- **TASK TO CARRY OUT**
Rewrite the records from their first line through the line containing "Screen dimensions: 541x322 tap(235, 98)", both ends included, with "Open" changed to "Expand" and nothing else altered.

Records of locating words and elements:
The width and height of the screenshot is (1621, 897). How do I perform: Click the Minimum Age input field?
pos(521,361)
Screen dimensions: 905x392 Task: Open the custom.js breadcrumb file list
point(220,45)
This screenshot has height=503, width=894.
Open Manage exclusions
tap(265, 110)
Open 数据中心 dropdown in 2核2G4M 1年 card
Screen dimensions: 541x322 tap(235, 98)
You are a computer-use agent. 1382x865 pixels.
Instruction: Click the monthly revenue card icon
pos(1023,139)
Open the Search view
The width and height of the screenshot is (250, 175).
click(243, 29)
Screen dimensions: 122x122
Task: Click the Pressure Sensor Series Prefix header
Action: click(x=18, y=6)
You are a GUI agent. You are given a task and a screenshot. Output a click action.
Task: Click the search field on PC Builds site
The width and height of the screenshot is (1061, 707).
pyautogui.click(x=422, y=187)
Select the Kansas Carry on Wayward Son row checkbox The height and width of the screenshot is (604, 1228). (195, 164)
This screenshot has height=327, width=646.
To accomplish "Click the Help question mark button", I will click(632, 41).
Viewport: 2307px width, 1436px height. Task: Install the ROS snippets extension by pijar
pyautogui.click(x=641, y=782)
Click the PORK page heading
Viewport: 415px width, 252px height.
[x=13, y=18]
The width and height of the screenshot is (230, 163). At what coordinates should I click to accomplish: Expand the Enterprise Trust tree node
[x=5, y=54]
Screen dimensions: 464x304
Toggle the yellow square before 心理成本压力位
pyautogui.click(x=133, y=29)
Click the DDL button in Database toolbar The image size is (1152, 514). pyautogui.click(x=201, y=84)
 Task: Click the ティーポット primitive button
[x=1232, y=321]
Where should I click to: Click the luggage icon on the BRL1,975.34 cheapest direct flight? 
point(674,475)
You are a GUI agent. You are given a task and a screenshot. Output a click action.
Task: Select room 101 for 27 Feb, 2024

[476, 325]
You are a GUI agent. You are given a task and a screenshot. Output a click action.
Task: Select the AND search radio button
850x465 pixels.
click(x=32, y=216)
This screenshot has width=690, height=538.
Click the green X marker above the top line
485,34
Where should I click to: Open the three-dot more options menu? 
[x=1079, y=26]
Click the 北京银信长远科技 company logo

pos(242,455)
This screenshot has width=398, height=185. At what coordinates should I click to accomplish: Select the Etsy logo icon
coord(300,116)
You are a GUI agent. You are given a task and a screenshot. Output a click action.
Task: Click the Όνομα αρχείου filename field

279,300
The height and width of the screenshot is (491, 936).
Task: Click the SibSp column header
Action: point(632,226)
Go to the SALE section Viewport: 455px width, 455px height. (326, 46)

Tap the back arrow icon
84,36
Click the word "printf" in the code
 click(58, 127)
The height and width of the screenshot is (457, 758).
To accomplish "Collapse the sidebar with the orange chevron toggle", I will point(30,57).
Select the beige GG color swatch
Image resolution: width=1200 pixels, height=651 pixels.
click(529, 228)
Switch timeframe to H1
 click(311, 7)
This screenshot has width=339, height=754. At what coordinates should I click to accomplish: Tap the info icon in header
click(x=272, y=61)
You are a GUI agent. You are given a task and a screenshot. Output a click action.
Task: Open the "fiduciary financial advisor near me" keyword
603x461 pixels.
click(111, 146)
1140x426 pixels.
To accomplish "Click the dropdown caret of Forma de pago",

- **SOLUTION**
The width and height of the screenshot is (1621, 897). How do I perform: Click the Minimum Age input field?
pos(521,361)
Screen dimensions: 905x392 Task: Expand the custom.js breadcrumb file list
point(220,45)
This screenshot has height=503, width=894.
Expand Manage exclusions
tap(265, 110)
Expand 数据中心 dropdown in 2核2G4M 1年 card
Screen dimensions: 541x322 tap(235, 98)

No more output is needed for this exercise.